- Your goal: Once you find a line containing the word "computer" in the entries below, copy it.

- Listed entries:
════════════════

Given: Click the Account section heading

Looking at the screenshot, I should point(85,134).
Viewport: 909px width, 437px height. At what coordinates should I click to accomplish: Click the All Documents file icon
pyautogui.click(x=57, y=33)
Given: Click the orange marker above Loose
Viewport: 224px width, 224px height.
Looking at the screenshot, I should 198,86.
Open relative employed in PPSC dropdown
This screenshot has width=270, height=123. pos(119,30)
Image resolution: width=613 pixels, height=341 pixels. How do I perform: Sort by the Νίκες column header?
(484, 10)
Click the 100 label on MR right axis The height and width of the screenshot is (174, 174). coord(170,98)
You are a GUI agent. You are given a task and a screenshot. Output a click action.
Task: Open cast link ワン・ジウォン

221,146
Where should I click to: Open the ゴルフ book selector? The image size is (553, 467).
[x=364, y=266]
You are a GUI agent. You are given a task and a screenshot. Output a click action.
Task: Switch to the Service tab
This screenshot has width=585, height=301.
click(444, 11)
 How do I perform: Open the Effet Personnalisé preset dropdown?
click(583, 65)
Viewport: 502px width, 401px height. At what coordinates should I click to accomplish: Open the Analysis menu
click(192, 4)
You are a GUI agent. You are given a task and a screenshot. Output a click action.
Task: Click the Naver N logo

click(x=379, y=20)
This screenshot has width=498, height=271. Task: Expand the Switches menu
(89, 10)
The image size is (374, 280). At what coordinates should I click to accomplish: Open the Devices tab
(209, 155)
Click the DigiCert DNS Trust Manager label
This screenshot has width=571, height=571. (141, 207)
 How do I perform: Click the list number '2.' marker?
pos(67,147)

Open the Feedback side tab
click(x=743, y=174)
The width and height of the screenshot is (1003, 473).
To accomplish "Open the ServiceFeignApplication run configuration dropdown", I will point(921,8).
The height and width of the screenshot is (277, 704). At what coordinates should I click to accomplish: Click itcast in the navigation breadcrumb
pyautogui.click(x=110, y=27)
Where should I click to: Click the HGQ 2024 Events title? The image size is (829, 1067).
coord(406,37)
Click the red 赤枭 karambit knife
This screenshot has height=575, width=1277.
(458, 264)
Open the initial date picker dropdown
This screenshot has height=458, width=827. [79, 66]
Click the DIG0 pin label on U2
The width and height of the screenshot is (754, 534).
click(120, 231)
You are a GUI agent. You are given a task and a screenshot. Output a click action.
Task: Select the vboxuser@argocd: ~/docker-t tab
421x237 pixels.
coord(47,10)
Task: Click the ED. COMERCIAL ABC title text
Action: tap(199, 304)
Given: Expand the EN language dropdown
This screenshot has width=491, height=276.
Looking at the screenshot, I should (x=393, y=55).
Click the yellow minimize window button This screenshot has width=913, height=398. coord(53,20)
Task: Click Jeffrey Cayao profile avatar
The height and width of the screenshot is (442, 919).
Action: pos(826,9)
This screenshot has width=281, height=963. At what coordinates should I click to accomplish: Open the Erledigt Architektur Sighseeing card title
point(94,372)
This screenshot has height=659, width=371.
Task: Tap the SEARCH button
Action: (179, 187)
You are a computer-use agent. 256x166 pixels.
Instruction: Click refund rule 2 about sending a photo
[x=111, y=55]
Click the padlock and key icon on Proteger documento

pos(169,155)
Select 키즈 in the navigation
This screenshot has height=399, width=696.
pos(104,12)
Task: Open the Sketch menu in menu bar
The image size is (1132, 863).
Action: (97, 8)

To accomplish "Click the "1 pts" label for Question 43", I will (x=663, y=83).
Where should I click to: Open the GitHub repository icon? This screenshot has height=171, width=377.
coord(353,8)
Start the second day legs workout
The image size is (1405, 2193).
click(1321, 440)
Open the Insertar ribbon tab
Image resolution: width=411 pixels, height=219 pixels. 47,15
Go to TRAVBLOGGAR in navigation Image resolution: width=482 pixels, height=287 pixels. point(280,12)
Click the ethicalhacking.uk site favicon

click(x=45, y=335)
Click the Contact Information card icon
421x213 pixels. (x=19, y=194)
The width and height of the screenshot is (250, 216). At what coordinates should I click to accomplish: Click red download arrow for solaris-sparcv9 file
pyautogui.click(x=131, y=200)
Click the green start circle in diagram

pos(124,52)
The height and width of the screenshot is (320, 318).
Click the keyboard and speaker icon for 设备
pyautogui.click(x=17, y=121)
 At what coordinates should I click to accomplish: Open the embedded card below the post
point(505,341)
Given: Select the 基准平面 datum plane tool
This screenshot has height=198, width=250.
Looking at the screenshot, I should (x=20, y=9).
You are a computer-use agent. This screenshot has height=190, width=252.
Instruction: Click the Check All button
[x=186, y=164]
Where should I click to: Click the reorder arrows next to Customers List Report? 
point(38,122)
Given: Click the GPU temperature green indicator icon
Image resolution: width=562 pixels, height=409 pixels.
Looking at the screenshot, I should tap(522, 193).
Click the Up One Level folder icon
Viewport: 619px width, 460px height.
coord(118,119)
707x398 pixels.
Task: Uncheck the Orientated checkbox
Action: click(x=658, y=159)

════════════════

- Result of this task:
You are a computer-use agent. 256x166 pixels.
You are a computer-use agent. This screenshot has height=190, width=252.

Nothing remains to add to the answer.